Gli interessati ultimatum di via Solferino

Come i vecchi barbari che la storia ci ha tramandato, anche gli interessi economici premono alle porte della cittadella della politica assediata. In particolare premono sulla porta della casamatta dei Democratici di Sinistra. A spingere la vecchia testa d'ariete per sfondare quella porta questa volta è la penna di Pierluigi Battista dalle colonne del Corriere della Sera, il vero quartier generale di quegli interessi finanziari debolissimi sul piano internazionale e nei mercati e abbastanza forti in Italia per via del controllo che hanno su parte rilevante della grande stampa d'informazione. Dinanzi ad un partito come quello dei Democratici di Sinistra che non sa più che cosa è e, cosa ancor più grave, non sa cosa vuole essere, Pierluigi Battista fa un editoriale che è quasi una intimidazione ed un ultimatum sul piano culturale e su quello politico. Battista dice, nella sostanza, a Fassino e a D'Alema «sbrigatevi a dirci una data certa per la costituzione del partito democratico. Ditelo ora, subito o altrimenti mai più». Se non è un ultimatum questo è segno che non capiamo più nulla della politica. Cosa sempre possibile naturalmente.
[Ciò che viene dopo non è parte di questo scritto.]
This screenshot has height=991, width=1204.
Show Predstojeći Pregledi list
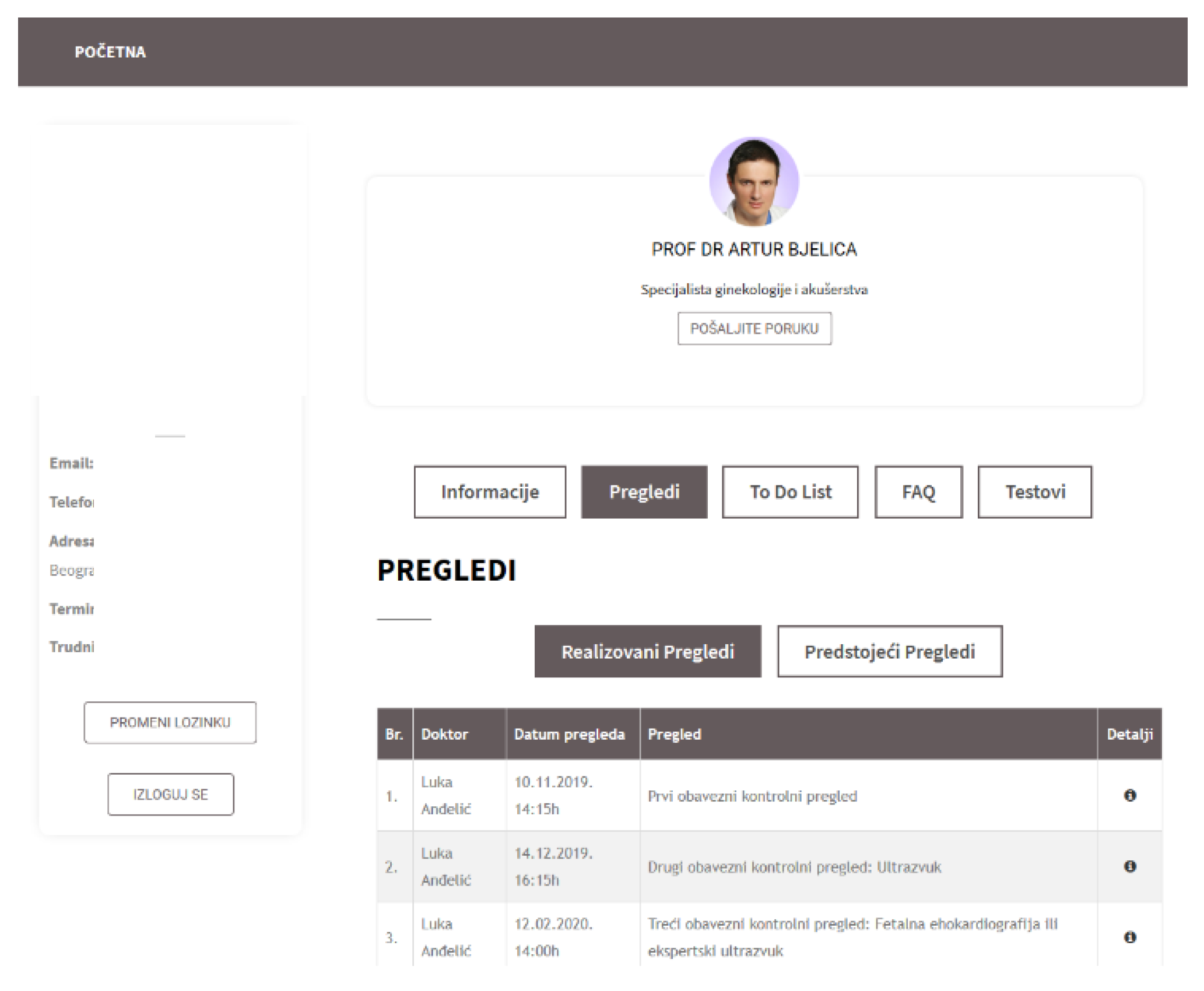[890, 651]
Per evitare questo rischio poniamo a noi e a tutti una piccola semplice domanda. Perché il Corriere e Battista vogliono subito, ora o mai più, il partito democratico? E perché non spiegano ai democratici di sinistra, al loro popolo ma anche a tanti come noi che non sono di sinistra, che cosa mai è questo partito democratico? Chiarirne le radici per capirne il futuro è un passo obbligato per qualsivoglia partito politico la cui natura non può esaurirsi nella stesura di un programma à la page in grado di toccare le sensibili corde dei mercati finanziari. Un partito politico è cosa ben diversa da un centro studi e di consulenze quale fu e quale è l'area dell'Arel e del Mulino. Un partito politico è l'insieme di uomini e donne, di giovani e anziani che hanno in comune una visione della vita, un'analisi dei nuovi fenomeni economici e sociali che sono dinanzi alle società nazionali, una voglia comune di militanza effettiva per raggiungere orizzonti in cui speranza e concretezza si possano facilmente mescolare. Un partito politico, insomma, deve avere un'anima anche se con mille sfaccettature se vuole essere un inno alla democrazia e deve coltivare e difendere quell'autonomia di pensiero e di azione che ne fa un soggetto politico distinto dai poteri economici e dai tanti altri poteri legittimamente presenti all'interno di una società industrializzata. Un partito politico, insomma, accanto a radici certe, riconoscibili e accettate da tutti i militanti, deve avere nella sua testa un progetto in cui larga parte del Paese vi si possa riconoscere. Questo, e non altro, è un partito politico che si rispetti.
E a questo partito, come a tutti quanti gli altri, non è possibile dare un ultimatum come fa Pierluigi Battista che sa molto bene quanto lunghi siano i processi politici allorquando hanno la natura e la dignità dei processi politici. Spiace dirlo, ma quell'ultimatum ci appare per quello che è, un ordine da caporale di giornata con sullo sfondo anche l'alea di una minaccia implicita quasi che si volesse mandare un messaggio ai democratici di sinistra di questo tipo: «Abbandonate subito il vostro passato e il vostro presente, convergete su questo partito degli interessi, diversamente non sarete garantiti contro altre iniziative giudiziarie capaci di colpire quella ridicola diversità morale sulla quale vivete da dieci anni a questa parte». È terribile ciò che diciamo e vorremmo che qualcuno ci dimostrasse il contrario. È terribile perché l'Italia è il solo Paese europeo in cui si rischia di estinguere tutte le tracce di quelle famiglie politiche che governano tutti gli altri 24 Paesi dell'Unione. Una vera e propria pulizia etnica perché i nuovi barbari, gli interessi finanziari nazionali e internazionali, possano fare le loro scorribande arricchendo sempre di più chi ha ricchezze personali e società indebitate nel silenzio complice di uno schieramento politico, quello del centrosinistra, guidato per l'appunto da quegli interessi diventati partito. Chi ha coraggio politico e onestà intellettuale all'interno dell'intera sinistra respinga con forza l'ultimatum di Battista e il disegno del partito degli interessi.
C'è un sistema elettorale proporzionale che con tutti i suoi limiti consente a ciascun partito di presentarsi alle elezioni per quello che è, con la faccia del suo gruppo dirigente e con la propria identità. Questo Paese ha bisogno più che mai di identità politiche riconoscibili e noi che non siamo democratici di sinistra difendiamo la loro identità perché, come diceva Giuseppe Mazzini a proposito della libertà, amiamo la nostra identità diversa ed alternativa a quella della sinistra ma pur sempre distinta da quei poteri economici che non hanno la legittimità di governare il Paese.